=== EXTRACTED DATA ===
-- Opening Marker --

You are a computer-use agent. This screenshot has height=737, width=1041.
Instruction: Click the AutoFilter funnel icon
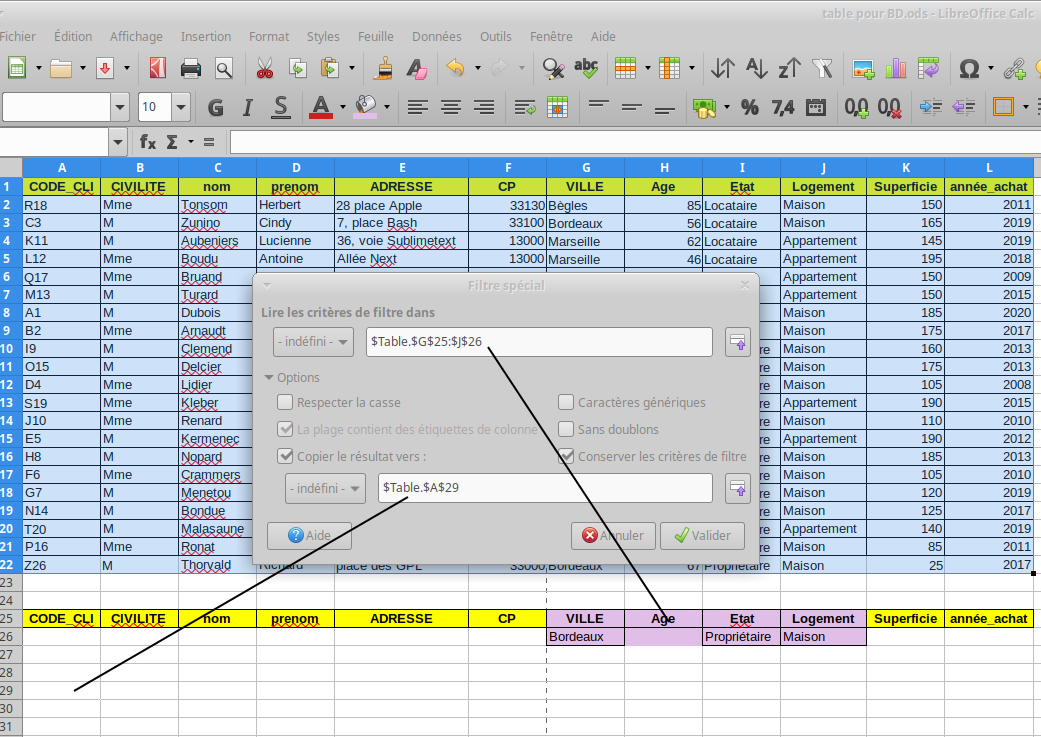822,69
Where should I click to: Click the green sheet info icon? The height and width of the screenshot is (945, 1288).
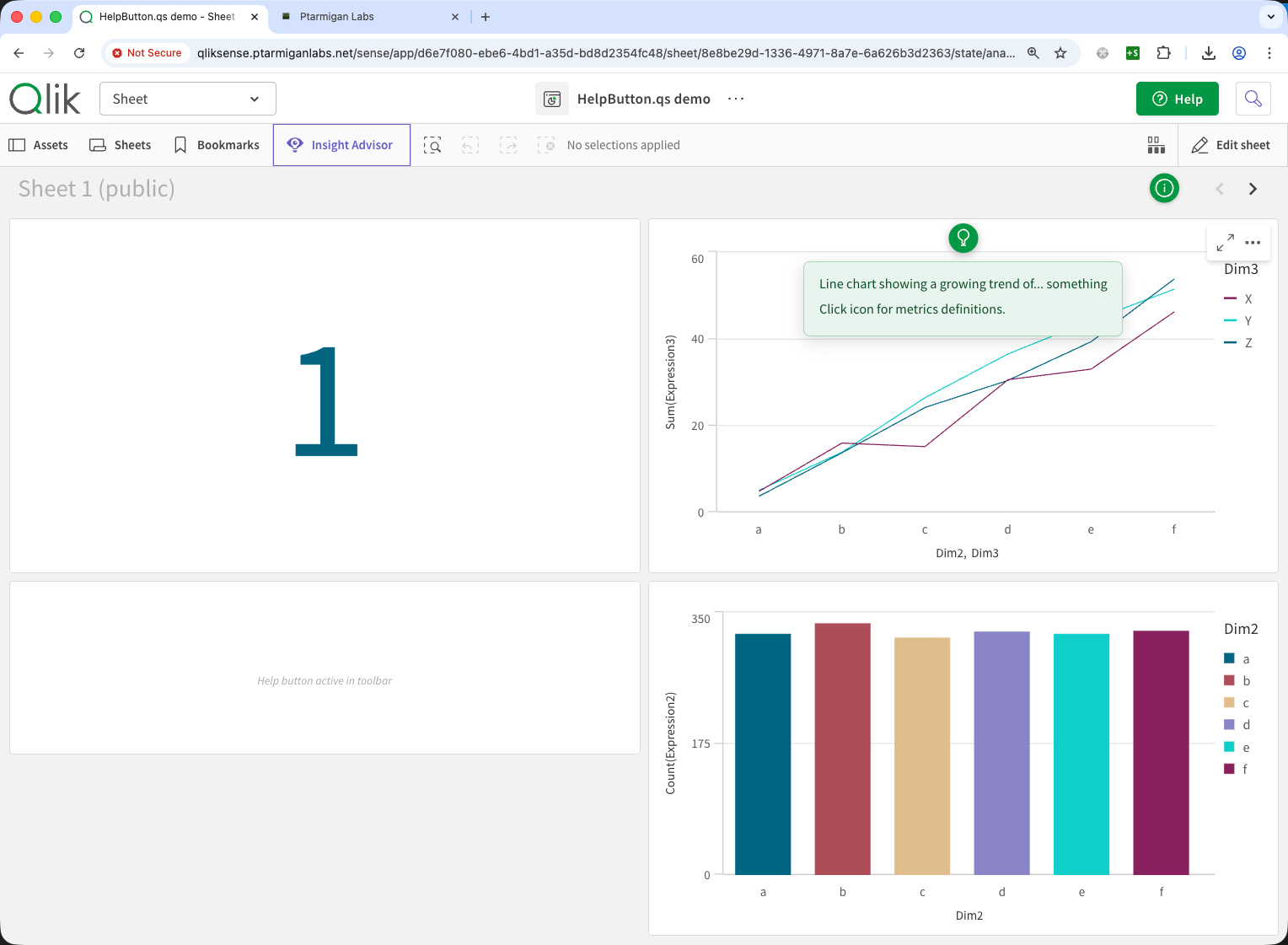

-- Closing Marker --
-- Opening Marker --

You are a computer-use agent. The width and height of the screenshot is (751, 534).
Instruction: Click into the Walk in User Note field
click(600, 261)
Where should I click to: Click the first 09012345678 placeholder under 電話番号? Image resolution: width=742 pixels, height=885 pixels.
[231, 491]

-- Closing Marker --
-- Opening Marker --

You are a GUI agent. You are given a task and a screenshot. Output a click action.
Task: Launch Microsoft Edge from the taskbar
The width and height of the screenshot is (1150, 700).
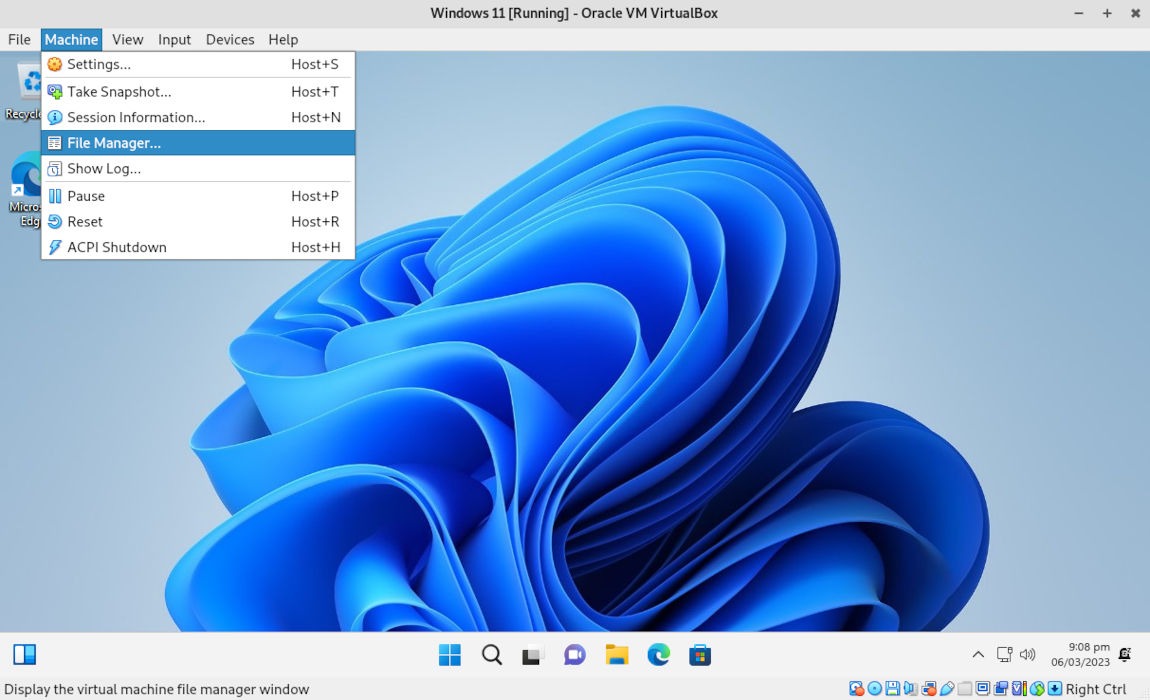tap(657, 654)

-- Closing Marker --

=== WHAT YOU NEED TO DO ===
Scan the entries for the string "computer" and report only how many lines contain it.

=== ANSWER SPACE ===
2